WHAT THE EXERCISE ASKS:
Leave the pictures out and quote only the lines from the one with "You are a computer-use" down to the end of the listing below.

DATA EXTRACTS:
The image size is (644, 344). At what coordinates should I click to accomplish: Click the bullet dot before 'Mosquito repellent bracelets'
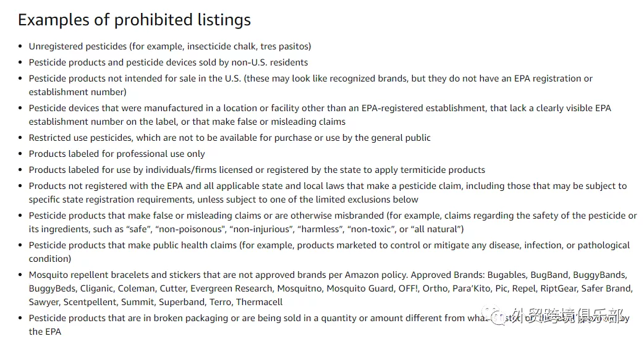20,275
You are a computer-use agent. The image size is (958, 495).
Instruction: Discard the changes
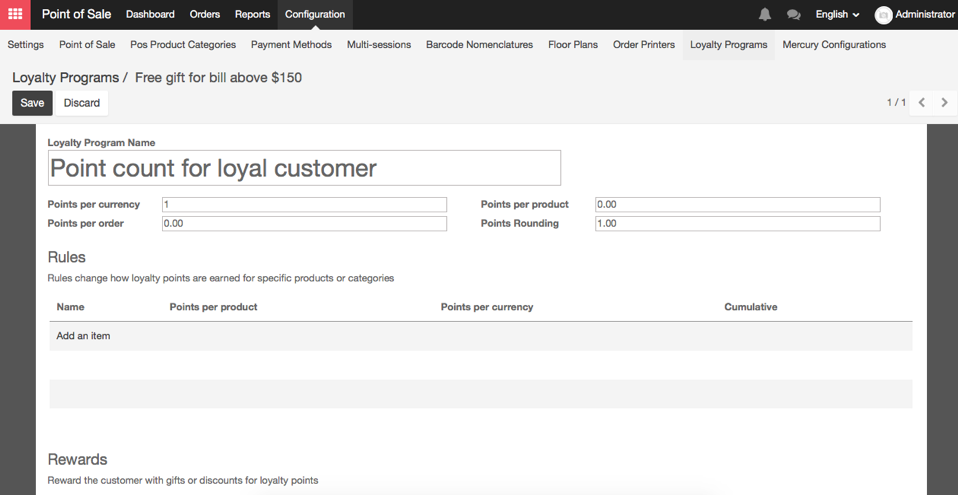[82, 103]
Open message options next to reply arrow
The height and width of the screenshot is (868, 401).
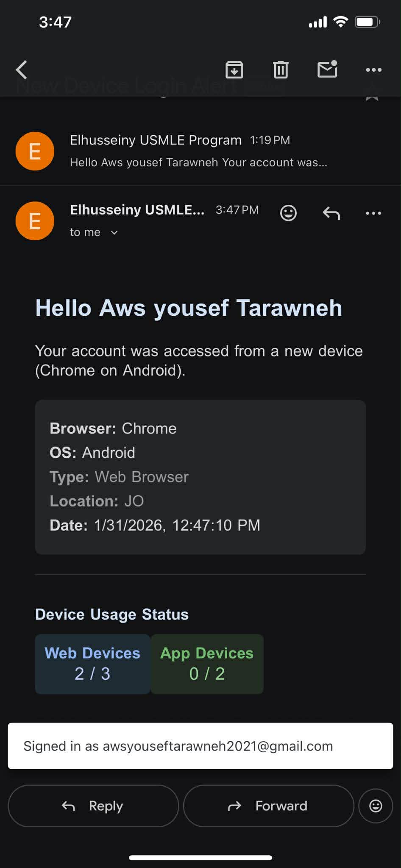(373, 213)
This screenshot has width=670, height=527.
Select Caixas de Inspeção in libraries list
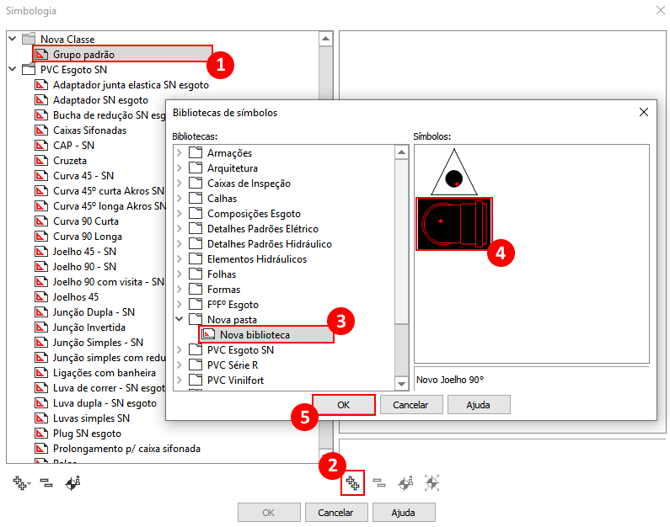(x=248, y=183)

SOLUTION BELOW:
You are a computer-use agent. The image size is (958, 495).
Instruction: Discard the changes
[82, 103]
Open message options next to reply arrow
The height and width of the screenshot is (868, 401).
(373, 213)
This screenshot has width=670, height=527.
Select Caixas de Inspeção in libraries list
(x=248, y=183)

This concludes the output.